◆ **Task description**: What is needed here is an exact copy of every record below.

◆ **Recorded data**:
◇ ◇ ◇ ◇ ◇
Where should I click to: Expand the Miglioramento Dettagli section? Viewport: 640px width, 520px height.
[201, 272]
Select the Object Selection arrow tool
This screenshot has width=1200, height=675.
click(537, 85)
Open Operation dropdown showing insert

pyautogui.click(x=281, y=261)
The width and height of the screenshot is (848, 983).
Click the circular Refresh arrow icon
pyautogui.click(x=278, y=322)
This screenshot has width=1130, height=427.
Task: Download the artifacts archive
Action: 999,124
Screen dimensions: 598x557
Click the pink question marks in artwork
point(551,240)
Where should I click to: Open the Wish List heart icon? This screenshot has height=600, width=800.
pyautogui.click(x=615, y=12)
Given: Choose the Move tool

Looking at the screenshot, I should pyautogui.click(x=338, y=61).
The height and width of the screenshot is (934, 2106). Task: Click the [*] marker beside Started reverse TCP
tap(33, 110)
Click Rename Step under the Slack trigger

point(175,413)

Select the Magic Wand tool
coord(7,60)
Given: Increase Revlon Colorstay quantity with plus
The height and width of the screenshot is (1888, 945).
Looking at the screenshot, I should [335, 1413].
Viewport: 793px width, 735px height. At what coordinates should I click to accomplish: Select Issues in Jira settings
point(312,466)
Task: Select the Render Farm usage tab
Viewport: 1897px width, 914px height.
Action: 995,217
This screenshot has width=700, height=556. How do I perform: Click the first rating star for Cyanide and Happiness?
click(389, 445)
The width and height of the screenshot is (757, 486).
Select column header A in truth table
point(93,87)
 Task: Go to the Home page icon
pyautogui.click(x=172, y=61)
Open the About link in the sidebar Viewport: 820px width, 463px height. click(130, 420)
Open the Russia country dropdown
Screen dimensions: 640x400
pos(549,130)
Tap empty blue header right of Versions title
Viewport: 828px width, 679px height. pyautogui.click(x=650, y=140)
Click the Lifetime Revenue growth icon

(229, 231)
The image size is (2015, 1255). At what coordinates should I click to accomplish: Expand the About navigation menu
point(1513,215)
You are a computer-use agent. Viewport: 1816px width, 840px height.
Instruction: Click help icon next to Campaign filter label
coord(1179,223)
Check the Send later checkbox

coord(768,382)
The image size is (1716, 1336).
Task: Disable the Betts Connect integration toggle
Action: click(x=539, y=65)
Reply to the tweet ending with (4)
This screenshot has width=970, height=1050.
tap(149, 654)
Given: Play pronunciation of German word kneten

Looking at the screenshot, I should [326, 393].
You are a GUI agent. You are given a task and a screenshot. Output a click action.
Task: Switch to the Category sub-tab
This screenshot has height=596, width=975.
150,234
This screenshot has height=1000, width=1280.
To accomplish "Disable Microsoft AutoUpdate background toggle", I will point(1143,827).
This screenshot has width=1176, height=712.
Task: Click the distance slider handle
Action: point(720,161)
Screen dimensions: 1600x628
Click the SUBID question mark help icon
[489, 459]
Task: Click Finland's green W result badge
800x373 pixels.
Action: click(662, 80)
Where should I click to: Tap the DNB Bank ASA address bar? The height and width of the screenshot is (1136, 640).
◇ ◇ ◇ ◇ ◇
◆ **Result**:
Where should I click to: Expand the Miglioramento Dettagli section? Viewport: 640px width, 520px height.
[201, 272]
Select the Object Selection arrow tool
This screenshot has width=1200, height=675.
click(537, 85)
Open Operation dropdown showing insert

pyautogui.click(x=281, y=261)
The width and height of the screenshot is (848, 983).
Click the circular Refresh arrow icon
pyautogui.click(x=278, y=322)
This screenshot has width=1130, height=427.
Task: Download the artifacts archive
Action: 999,124
Screen dimensions: 598x557
Click the pink question marks in artwork
point(551,240)
Where should I click to: Open the Wish List heart icon? This screenshot has height=600, width=800.
pyautogui.click(x=615, y=12)
Given: Choose the Move tool

Looking at the screenshot, I should pyautogui.click(x=338, y=61).
The height and width of the screenshot is (934, 2106). Task: Click the [*] marker beside Started reverse TCP
tap(33, 110)
Click Rename Step under the Slack trigger

point(175,413)

Select the Magic Wand tool
coord(7,60)
Given: Increase Revlon Colorstay quantity with plus
The height and width of the screenshot is (1888, 945).
Looking at the screenshot, I should [335, 1413].
Viewport: 793px width, 735px height. At what coordinates should I click to accomplish: Select Issues in Jira settings
point(312,466)
Task: Select the Render Farm usage tab
Viewport: 1897px width, 914px height.
Action: 995,217
This screenshot has width=700, height=556. How do I perform: Click the first rating star for Cyanide and Happiness?
click(389, 445)
The width and height of the screenshot is (757, 486).
Select column header A in truth table
point(93,87)
 Task: Go to the Home page icon
pyautogui.click(x=172, y=61)
Open the About link in the sidebar Viewport: 820px width, 463px height. click(130, 420)
Open the Russia country dropdown
Screen dimensions: 640x400
pos(549,130)
Tap empty blue header right of Versions title
Viewport: 828px width, 679px height. pyautogui.click(x=650, y=140)
Click the Lifetime Revenue growth icon

(229, 231)
The image size is (2015, 1255). At what coordinates should I click to accomplish: Expand the About navigation menu
point(1513,215)
You are a computer-use agent. Viewport: 1816px width, 840px height.
Instruction: Click help icon next to Campaign filter label
coord(1179,223)
Check the Send later checkbox

coord(768,382)
The image size is (1716, 1336).
Task: Disable the Betts Connect integration toggle
Action: click(x=539, y=65)
Reply to the tweet ending with (4)
This screenshot has width=970, height=1050.
tap(149, 654)
Given: Play pronunciation of German word kneten

Looking at the screenshot, I should [326, 393].
You are a GUI agent. You are given a task and a screenshot. Output a click action.
Task: Switch to the Category sub-tab
This screenshot has height=596, width=975.
150,234
This screenshot has height=1000, width=1280.
To accomplish "Disable Microsoft AutoUpdate background toggle", I will point(1143,827).
This screenshot has width=1176, height=712.
Task: Click the distance slider handle
Action: point(720,161)
Screen dimensions: 1600x628
Click the SUBID question mark help icon
[489, 459]
Task: Click Finland's green W result badge
800x373 pixels.
Action: click(662, 80)
Where should I click to: Tap the DNB Bank ASA address bar? The height and width of the screenshot is (1136, 640).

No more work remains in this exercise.